For Trester, the process of reworking a pre-existing piece and infusing it mimicked the fundamentally human experience of adapting to life’s unexpected twists and turns.

“You take what you’re given and then you make something of it for yourself,” she said. “I mean, it’s an act of hope, in a way. So I’m hoping that (the audience will hear) something familiar there, but then they’ll hear that it’s been taken somewhere else and they’ll translate that process, that journey, into their own trajectory.

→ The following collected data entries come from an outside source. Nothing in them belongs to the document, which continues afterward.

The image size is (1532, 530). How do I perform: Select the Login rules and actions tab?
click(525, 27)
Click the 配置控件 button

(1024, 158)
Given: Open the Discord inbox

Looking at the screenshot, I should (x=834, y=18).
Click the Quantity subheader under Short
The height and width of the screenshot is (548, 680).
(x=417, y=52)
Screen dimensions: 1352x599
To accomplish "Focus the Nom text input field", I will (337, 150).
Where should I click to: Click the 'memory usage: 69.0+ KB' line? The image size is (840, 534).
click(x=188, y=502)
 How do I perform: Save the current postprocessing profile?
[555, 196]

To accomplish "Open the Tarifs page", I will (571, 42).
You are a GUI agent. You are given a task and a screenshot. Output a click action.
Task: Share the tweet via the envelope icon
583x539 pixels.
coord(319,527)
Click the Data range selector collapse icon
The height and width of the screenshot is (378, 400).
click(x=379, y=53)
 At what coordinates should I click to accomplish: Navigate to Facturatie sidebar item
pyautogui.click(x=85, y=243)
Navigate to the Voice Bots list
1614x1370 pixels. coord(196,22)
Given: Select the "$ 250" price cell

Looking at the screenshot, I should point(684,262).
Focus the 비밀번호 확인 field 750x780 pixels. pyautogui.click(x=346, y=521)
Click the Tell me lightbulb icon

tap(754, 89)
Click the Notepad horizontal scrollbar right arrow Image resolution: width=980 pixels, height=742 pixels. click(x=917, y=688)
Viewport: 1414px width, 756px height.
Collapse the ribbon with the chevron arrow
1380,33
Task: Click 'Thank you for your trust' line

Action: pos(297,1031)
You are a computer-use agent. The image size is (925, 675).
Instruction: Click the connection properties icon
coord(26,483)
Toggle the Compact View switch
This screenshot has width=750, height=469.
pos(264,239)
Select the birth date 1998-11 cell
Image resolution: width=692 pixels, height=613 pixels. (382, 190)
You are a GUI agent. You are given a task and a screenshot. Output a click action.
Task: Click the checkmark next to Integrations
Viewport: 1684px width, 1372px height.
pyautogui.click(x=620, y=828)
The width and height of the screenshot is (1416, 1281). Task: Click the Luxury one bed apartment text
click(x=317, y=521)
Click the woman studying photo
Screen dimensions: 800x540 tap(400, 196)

In addition to Trester’s version of “Eye of the Tiger,” the “Songs of Life” program includes original compositions by Ché Buford (who was inspired by the Brazilian alternative pop/rock band “Eu Gosto de Você”) by Tribalistas, Anthony R. Green (inspired by “Can I Kick It?” by A Tribe Called Quest) and Sato Masui (inspired by “Happiness” by Dead Prez).

The concert series includes five private performances by Shelter Music Boston’s string quartet at shelters and recovery sites the week of September 18, as well as a free public performance on September 27 at St. Cecilia Parish in Back Bay. Reservations for the concert are recommended.

Dwayne Brown is volunteer services coordinator for the Boston Public Health Commission and has worked with Shelter Music Boston to organize shows at the Southampton Street and Woods Mullen shelters.

“Guests are really loving the arrival of Shelter Music Boston,” Brown told Boston.com. “The music sets the tone. It gives you a certain feeling.

“Being in the shelter is very busy. » Brown continued. “You do a lot… your mind is full, (but) at the end of their selection you feel more relaxed.”

At a time when most headlines about Boston’s homeless population are talking about a “crisis” in Mass. and Cass, or reduce struggling people to statistics on a page, Anantawan hopes the public concert will leave people feeling empathy toward the shelter clients whose contributions shaped the program.

“Music is one of those shared languages ​​that we have across cultures, across time, and especially through the people that we see all the time who are going through these challenges,” Anantawan said.

“Music provides its own kind of shelter,” Trester said, “that everyone needs.”